To achieve this, the gold is placed into another crucible for melting, before being poured into a second perforated vessel. Molten gold streams through the holes of this vessel into vats of water where the metal instantly solidifies into thousands of small granules.

Manufacturing

Precise amounts of these granules are used in the manufacture of gold ingots and smaller gold bars, ranging from half an ounce to one kilogram, to ensure the weight of each product is exact. After being melted and cast in moulds, which move through an inline tunnel induction furnace, the bars are cleaned and polished.

In the final step of the refining process, each bar is stamped with its weight, metal purity and a unique serial number along with a registered mark to ensure the bars are accepted and traded on international markets.

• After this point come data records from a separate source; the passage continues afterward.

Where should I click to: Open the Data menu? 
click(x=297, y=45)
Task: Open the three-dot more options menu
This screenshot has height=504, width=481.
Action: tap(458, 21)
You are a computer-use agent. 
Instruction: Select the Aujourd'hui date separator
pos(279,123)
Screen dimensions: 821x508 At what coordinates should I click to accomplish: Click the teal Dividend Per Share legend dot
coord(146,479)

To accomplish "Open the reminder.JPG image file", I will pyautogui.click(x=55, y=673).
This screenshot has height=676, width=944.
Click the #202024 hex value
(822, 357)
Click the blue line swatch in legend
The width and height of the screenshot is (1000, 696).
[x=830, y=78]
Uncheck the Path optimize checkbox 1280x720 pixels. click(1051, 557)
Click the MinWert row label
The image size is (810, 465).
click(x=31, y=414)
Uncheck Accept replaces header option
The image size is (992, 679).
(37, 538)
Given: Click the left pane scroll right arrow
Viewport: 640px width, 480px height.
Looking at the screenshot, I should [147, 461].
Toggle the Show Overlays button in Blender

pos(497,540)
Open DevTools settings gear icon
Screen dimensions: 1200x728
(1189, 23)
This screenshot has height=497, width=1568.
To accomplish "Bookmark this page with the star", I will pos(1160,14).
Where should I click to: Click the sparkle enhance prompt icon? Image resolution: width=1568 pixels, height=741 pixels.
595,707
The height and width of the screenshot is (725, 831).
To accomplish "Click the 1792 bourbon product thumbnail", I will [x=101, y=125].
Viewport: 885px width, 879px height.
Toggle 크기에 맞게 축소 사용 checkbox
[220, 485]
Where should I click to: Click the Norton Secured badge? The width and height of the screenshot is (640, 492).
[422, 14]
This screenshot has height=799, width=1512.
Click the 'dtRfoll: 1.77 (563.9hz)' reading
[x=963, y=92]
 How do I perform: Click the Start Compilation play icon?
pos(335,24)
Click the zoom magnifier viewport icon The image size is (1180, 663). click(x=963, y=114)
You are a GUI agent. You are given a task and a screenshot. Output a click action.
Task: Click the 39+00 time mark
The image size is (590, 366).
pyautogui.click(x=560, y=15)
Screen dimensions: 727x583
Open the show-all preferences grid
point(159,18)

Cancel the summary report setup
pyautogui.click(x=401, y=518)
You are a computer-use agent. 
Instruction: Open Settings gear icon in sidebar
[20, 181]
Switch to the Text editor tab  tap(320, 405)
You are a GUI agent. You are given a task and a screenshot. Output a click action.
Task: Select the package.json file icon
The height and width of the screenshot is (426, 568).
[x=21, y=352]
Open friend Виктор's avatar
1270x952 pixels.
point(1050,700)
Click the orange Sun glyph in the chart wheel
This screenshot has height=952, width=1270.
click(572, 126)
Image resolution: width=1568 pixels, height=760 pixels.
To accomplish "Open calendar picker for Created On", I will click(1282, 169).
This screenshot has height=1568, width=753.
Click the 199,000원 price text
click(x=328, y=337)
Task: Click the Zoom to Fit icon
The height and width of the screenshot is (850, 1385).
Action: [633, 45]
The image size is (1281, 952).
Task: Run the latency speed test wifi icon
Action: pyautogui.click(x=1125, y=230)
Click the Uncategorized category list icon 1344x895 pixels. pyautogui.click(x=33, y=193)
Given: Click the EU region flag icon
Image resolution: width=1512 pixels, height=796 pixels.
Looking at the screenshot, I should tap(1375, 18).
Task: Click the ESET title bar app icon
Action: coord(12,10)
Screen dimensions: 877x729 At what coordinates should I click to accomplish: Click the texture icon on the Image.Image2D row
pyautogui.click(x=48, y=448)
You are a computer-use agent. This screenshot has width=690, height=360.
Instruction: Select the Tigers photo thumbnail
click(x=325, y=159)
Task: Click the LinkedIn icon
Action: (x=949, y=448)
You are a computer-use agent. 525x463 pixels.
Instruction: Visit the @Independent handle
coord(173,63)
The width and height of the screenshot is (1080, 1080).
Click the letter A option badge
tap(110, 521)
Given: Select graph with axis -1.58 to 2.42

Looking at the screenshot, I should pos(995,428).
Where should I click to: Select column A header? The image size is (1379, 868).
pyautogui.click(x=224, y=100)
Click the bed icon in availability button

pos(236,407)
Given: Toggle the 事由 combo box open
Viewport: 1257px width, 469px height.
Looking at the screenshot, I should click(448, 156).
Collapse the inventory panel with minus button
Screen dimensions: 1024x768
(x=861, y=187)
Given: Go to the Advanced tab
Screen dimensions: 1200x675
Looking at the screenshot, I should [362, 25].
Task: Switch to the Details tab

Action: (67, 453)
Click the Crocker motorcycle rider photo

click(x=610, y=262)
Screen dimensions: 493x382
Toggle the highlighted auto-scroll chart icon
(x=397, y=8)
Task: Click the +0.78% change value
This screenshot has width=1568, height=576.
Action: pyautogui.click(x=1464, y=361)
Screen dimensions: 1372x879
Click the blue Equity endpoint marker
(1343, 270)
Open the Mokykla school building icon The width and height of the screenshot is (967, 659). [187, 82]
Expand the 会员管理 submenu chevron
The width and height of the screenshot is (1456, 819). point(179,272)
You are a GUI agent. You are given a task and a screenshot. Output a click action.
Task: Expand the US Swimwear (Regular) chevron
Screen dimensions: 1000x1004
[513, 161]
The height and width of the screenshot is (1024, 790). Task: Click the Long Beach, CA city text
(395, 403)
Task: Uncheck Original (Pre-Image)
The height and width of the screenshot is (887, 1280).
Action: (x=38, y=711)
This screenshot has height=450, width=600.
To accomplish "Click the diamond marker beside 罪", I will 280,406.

In addition to cast bars, gold is also manufactured into a wide variety of bullion and commemorative coins or medallions, trophies and awards, glittering displays of expertly crafted jewellery; or is used in a wide variety of applications across a number of industries such as dental, electronics, medical and aerospace. Gold is also used in the environment, consumed in food and is found in your blood. Find out more by playing the Discover Gold Game in the free Heart of Gold Australia app.

Exhibition

In the production of coins, gold bars are melted, rolled and re-rolled into strips of varying widths and thicknesses. From these strips, blanks are pressed, on which artists design coins for collectors of all ages and diverse interests. Their creativity is bought to life by talented staff using time-honoured skills alongside state-of-the-art robotics. The transformation of plain, flat gold disks into some of the world’s most innovative and exquisite coins involves using laser engraving machines to transfer intricate designs onto a piece of steel in reverse relief to create the die.

Each die is then meticulously refined by hand to produce a flawless finish. Two metal dies, one displaying the creative theme and the other exhibiting the Monarch’s effigy, are used to simultaneously strike both sides of a blank disk. To further enhance the appeal of select coins and medallions, artisans can apply additional treatments such as colour, gilding, antiquing or hand-set gemstones.

Following its evolution from raw material to finished product, the mined gold is now available to investors, collectors and the wider public thanks to the expertise of hundreds of Australia’s gold workers.